STATED GOAL: Could you print the data below verbatim, from the line containing "Given: Select the AE.5365 eyecup product row" through the line containing "Looking at the", leaving the pictures out?

RECORD SET:
========================

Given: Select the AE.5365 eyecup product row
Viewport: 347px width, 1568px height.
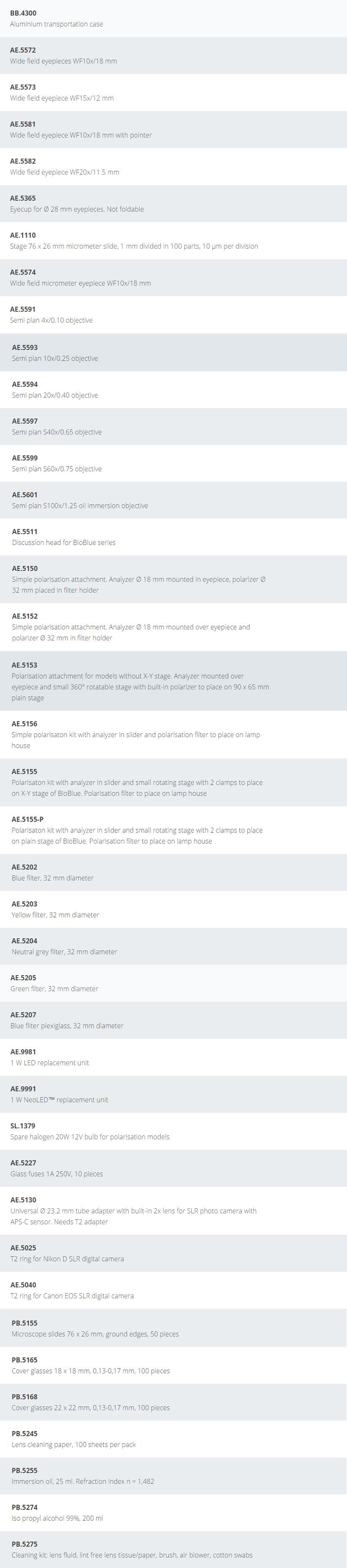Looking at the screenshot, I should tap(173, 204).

========================

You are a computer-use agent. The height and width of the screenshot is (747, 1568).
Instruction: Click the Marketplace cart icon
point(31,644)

========================

FULL RESPONSE:
Given: Select the AE.5365 eyecup product row
Viewport: 347px width, 1568px height.
Looking at the screenshot, I should tap(173, 204).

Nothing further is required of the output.